Work order
Reproduce the data below line by line, from its first line to the line with "Click the 1.42822", both included, and nothing past that point.

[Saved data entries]
__________

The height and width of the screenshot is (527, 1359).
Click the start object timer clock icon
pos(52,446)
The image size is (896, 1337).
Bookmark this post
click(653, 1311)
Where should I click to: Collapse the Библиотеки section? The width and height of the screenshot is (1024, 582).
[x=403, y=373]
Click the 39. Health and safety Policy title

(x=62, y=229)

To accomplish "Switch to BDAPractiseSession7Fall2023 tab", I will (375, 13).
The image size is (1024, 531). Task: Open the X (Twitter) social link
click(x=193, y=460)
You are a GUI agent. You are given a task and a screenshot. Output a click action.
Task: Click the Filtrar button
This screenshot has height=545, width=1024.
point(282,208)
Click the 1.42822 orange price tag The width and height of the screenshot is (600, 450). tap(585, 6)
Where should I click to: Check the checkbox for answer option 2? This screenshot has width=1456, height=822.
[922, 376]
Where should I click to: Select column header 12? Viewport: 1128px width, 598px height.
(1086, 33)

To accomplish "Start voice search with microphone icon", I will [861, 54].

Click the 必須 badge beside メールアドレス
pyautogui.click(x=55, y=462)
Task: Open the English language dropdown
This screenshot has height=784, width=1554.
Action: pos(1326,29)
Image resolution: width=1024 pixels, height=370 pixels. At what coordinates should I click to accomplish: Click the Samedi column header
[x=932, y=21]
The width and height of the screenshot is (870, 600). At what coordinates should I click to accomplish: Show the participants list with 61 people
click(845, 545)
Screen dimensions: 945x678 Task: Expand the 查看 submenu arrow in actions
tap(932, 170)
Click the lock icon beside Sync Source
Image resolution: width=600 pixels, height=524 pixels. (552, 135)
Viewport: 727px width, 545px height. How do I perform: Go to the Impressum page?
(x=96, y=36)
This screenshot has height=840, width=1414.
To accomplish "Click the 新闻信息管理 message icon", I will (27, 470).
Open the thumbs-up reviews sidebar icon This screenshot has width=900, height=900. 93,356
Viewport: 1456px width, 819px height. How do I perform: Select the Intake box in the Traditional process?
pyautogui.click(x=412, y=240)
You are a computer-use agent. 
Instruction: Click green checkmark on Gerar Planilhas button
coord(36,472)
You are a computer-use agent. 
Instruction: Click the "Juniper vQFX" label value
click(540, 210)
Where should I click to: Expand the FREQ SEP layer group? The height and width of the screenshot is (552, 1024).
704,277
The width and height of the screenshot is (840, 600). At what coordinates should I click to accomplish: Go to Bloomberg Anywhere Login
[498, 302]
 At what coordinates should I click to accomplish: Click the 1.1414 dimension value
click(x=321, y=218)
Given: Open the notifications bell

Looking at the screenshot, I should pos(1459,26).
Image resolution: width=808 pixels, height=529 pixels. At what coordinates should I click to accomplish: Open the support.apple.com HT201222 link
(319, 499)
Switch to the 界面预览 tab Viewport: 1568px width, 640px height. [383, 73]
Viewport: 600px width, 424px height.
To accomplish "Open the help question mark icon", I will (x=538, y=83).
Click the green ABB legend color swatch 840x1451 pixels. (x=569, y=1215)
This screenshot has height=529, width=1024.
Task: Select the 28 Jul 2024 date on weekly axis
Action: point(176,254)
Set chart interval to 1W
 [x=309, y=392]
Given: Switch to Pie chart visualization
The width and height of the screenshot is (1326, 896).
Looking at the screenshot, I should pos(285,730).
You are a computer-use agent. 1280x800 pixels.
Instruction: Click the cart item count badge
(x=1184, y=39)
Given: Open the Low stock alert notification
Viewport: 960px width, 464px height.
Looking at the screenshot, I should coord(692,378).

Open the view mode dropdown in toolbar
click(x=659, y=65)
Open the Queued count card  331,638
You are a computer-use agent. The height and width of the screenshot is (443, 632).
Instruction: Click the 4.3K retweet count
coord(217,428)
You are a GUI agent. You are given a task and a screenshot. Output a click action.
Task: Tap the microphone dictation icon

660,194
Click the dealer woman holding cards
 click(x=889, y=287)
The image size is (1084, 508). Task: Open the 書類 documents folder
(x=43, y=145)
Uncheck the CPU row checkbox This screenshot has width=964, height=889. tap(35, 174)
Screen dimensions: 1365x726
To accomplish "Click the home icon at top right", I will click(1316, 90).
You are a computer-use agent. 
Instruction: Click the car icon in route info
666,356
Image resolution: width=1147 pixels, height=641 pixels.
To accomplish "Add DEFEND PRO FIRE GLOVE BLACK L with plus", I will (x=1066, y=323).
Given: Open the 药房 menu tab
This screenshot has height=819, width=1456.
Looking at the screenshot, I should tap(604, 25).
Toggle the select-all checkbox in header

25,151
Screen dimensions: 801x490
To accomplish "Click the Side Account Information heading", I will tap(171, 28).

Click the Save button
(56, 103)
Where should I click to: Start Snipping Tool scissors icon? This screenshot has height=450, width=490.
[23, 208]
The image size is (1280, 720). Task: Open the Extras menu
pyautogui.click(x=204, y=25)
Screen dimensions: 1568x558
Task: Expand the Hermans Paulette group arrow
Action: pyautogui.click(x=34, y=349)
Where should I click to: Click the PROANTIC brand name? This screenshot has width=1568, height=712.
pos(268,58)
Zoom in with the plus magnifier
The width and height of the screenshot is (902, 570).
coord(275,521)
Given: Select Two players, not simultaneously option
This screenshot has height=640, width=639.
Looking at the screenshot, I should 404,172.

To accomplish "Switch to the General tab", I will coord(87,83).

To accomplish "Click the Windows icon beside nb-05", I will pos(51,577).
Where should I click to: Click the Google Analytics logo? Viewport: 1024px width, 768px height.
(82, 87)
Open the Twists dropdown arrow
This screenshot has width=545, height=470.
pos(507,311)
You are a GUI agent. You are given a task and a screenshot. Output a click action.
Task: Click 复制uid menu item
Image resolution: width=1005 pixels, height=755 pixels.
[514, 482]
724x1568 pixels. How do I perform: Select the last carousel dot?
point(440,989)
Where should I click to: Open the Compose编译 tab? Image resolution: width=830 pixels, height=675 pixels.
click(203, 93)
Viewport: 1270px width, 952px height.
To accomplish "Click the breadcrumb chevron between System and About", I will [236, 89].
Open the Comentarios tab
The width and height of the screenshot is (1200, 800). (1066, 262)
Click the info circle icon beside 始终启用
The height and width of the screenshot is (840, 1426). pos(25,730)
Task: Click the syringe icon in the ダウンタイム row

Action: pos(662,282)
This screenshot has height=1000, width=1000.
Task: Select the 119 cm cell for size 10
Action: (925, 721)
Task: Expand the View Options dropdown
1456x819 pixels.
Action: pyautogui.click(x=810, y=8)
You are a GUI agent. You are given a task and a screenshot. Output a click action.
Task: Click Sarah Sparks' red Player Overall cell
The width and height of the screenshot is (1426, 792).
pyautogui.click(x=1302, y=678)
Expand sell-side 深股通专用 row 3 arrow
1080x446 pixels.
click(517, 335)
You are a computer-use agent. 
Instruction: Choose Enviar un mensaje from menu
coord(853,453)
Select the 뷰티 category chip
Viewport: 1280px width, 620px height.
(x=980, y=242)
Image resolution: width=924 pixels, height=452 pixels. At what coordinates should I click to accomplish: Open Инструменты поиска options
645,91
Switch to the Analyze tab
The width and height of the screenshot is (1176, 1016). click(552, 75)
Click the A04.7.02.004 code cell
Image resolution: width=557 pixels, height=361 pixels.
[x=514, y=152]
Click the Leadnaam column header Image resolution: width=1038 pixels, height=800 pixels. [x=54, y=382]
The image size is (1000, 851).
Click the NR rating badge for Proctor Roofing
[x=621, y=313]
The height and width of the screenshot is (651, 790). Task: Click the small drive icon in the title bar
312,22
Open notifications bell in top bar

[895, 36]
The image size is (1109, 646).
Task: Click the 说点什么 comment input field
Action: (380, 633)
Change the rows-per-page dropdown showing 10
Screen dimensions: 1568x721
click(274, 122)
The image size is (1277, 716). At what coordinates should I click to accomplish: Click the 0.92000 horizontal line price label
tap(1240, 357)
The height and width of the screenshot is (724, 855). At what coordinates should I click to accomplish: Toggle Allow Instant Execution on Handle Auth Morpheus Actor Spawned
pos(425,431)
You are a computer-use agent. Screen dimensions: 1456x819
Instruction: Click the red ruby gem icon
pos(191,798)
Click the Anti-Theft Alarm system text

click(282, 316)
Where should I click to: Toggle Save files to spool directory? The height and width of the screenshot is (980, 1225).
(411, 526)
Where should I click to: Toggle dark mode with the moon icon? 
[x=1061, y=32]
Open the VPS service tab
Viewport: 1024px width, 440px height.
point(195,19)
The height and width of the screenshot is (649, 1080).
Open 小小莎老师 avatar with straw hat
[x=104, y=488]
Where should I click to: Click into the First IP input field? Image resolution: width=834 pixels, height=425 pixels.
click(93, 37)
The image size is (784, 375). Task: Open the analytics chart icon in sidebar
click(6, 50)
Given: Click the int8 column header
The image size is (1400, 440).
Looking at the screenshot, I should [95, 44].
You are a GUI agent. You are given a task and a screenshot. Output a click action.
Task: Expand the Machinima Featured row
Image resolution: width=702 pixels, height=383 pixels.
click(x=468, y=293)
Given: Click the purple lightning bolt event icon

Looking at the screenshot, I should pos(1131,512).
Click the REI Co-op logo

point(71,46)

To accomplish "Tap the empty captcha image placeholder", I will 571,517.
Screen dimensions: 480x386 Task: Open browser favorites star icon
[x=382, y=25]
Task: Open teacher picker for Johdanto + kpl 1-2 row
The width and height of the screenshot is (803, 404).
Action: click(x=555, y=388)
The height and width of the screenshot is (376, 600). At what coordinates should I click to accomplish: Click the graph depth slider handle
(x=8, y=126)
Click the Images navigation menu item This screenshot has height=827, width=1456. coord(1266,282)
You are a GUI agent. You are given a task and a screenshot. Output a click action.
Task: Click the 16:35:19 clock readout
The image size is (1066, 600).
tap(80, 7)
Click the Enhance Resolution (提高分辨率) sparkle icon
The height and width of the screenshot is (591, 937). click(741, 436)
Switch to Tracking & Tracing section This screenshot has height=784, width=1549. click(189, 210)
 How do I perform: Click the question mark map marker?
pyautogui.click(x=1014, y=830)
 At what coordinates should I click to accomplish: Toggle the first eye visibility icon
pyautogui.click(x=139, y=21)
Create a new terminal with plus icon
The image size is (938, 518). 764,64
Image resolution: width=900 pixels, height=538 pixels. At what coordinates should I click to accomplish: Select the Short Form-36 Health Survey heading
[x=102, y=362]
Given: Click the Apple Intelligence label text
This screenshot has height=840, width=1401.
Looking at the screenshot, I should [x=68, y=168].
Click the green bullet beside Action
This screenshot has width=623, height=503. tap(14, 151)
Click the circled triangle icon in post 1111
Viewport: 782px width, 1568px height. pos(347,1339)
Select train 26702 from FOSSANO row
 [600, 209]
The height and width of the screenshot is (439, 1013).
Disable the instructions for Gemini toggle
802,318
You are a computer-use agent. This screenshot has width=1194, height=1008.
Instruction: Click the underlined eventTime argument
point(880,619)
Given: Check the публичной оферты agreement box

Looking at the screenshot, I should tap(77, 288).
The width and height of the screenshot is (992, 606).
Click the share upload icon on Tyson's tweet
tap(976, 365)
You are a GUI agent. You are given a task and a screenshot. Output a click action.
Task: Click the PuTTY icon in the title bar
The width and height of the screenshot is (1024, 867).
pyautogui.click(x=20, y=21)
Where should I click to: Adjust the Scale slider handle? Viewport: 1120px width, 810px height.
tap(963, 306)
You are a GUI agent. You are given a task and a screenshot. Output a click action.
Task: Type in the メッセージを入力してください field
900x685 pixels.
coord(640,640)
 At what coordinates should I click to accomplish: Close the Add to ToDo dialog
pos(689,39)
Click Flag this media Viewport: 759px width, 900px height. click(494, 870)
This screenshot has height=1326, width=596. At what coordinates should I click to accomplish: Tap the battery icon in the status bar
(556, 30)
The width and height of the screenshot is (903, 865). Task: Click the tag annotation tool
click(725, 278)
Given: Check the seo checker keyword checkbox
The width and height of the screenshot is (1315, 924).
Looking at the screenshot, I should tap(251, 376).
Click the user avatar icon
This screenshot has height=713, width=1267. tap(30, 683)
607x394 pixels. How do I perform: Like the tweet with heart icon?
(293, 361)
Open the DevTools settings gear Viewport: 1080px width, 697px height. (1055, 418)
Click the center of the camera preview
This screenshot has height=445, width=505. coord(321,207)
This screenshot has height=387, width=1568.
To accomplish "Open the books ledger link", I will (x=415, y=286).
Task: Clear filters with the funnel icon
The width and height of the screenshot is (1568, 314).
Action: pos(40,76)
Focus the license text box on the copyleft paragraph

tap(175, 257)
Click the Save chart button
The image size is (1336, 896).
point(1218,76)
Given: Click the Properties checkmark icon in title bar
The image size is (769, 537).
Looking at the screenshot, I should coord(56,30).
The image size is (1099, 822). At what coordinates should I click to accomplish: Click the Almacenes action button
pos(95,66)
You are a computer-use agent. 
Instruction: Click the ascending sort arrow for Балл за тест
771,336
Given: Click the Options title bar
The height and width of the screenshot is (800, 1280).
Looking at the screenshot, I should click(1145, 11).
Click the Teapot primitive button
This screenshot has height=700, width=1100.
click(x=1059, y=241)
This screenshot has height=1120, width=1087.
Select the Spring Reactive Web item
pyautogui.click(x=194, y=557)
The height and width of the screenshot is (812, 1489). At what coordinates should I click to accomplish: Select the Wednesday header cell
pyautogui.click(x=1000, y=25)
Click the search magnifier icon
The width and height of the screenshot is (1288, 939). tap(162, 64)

__________

Exercise solution
The height and width of the screenshot is (527, 1359).
Click the start object timer clock icon
pos(52,446)
The image size is (896, 1337).
Bookmark this post
click(653, 1311)
Where should I click to: Collapse the Библиотеки section? The width and height of the screenshot is (1024, 582).
[x=403, y=373]
Click the 39. Health and safety Policy title

(x=62, y=229)

To accomplish "Switch to BDAPractiseSession7Fall2023 tab", I will (375, 13).
The image size is (1024, 531). Task: Open the X (Twitter) social link
click(x=193, y=460)
You are a GUI agent. You are given a task and a screenshot. Output a click action.
Task: Click the Filtrar button
This screenshot has height=545, width=1024.
point(282,208)
Click the 1.42822 orange price tag The width and height of the screenshot is (600, 450). tap(585, 6)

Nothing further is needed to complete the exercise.